10. SERVICE AS OFFICER OF SUBSIDIARIES; SERVICE AS DIRECTOR
During the Employment Period, the Employee shall, if elected
or appointed, serve as (a) an officer of any subsidiaries of the Company in
existence or hereafter created or acquired and (b) a Director of the Company
and/or any such subsidiaries of the Company, in each case without any additional
compensation for such services.
11. EARLIER TERMINATION
The Employee's employment hereunder shall automatically
terminate upon his death and may terminate at the option of the Company upon:
(a) the Employee's incapacity in accordance with the provisions
set forth in Paragraph 6.l hereof;
(b) one (1) day's prior written notice to the Employee
in the event the Company terminates his employment
hereunder for cause as set forth in Paragraph 1 hereof;
(c) the Employee's voluntarily leaving the employ
of the Company.
Upon the termination of the Employee's employment, the Employment Period shall
be deemed to have ended.
12. INJUNCTIVE RELIEF
The Employee acknowledges and agrees that, in the event he shall
violate any of the restrictions of Paragraph 3 or 7 hereof, the Company will be
without an adequate remedy at law and will therefore be entitled to enforce such
restrictions by temporary or permanent injunctive or mandatory relief in any
court of competent jurisdiction without the necessity of proving damages and
without prejudice to any other remedies which it may have at law or in equity.

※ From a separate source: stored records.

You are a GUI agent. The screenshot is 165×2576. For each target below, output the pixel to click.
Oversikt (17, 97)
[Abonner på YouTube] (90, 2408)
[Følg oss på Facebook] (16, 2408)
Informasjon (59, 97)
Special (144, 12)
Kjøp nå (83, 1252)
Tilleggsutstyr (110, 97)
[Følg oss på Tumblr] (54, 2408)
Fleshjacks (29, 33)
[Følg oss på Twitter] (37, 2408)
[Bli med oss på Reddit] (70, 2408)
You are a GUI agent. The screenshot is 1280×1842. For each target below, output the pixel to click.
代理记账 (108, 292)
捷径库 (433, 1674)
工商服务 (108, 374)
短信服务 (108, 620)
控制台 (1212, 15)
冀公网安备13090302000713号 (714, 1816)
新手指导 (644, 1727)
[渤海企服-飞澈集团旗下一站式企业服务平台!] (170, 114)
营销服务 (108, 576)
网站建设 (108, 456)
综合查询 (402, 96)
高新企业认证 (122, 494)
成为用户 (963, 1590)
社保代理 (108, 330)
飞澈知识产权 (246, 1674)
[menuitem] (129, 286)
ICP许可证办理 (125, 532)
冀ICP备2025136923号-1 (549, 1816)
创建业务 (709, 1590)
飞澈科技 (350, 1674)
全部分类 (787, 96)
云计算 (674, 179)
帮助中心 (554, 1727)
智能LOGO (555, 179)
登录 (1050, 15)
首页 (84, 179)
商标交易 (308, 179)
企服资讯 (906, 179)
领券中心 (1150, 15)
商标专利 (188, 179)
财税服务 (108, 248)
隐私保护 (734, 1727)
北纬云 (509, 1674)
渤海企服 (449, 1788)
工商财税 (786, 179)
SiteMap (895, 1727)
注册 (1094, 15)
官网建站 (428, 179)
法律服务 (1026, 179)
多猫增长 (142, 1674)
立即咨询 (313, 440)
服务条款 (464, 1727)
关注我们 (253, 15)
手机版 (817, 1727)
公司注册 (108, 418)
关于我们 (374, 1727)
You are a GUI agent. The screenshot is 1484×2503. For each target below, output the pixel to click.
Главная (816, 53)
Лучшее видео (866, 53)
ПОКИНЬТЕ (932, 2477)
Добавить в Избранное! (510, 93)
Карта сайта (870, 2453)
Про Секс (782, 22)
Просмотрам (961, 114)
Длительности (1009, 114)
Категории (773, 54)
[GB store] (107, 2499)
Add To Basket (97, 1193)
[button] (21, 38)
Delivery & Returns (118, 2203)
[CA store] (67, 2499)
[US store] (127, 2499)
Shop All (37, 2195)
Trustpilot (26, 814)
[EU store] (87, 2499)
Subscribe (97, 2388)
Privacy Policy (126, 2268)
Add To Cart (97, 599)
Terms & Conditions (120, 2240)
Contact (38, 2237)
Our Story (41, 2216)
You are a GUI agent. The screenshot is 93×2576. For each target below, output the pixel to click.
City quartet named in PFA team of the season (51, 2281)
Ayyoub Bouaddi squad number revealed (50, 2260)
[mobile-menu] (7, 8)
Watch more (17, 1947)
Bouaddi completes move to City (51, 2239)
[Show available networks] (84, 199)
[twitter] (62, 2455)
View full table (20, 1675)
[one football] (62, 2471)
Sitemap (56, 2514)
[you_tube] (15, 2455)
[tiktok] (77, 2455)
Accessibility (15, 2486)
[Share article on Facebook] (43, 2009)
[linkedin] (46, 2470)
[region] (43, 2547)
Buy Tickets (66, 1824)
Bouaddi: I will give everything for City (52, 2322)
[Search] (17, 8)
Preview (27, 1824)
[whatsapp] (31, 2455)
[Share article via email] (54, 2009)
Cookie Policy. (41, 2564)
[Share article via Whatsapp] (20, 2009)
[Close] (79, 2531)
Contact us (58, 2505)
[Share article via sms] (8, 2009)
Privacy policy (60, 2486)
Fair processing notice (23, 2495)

The Employee acknowledges and agrees that, in addition to
7
<PAGE>
any other state having proper jurisdiction, any such relief may be sought in,
and for such purpose the Employee consents to the jurisdiction of, the courts of
the State of Texas.
13. NO RESTRICTIONS
The Employee hereby represents that neither the execution of
this Agreement nor his performance hereunder will (a) violate, conflict with or
result in a breach of any provisions of, or constitute a default (or an event
which, with notice or lapse of time or both, would constitute a default) under
the terms, conditions or provisions of any contract, agreement or other
instrument or obligation to which the Employee is a party, or by which he may be
bound, or (b) violate any order, judgment, writ, injunction or decree applicable
to the Employee. In the event of a breach hereof, in addition to the Company's
right to terminate this Agreement, the Employee shall indemnify the Company and
hold it harmless from and against any and all claims, losses, liabilities and
expenses (including reasonable attorneys' fees) incurred or suffered in
connection with or as a result of the Company's entering into this Agreement or
employing the Employee hereunder.
14. ARBITRATION
14.1 Except with regard to Paragraph 12 hereof and any other
matters that are not a proper subject of arbitration, all disputes between the
parties hereto concerning the performance, breach, construction or
interpretation of this Agreement or any portion thereof, or in any manner
arising out of this Agreement or the performance thereof, shall be submitted to
binding arbitration, in accordance with the rules of the American Arbitration
Association, which arbitration shall be carried out in the manner hereinafter
set forth.
14.2 Within twenty (20) days after written notice by one party
to the other of its demand for arbitration, which demand shall set forth the
name and address of its arbiter, the other party shall select its arbiter and so
notify the demanding party. Within twenty (20) days thereafter, the two arbiters
so selected shall select the third arbiter. The decision of any two (2) arbiters
shall be binding upon the parties. In default of either side naming its arbiter
as aforesaid or in default of the selection
8
<PAGE>
of the said arbiter as aforesaid, the American Arbitration Association shall
designate such arbiter upon the application of either party. The arbitration
proceeding shall take place at a mutually agreeable location in Dallas, Texas or
such other location as agreed to by the parties.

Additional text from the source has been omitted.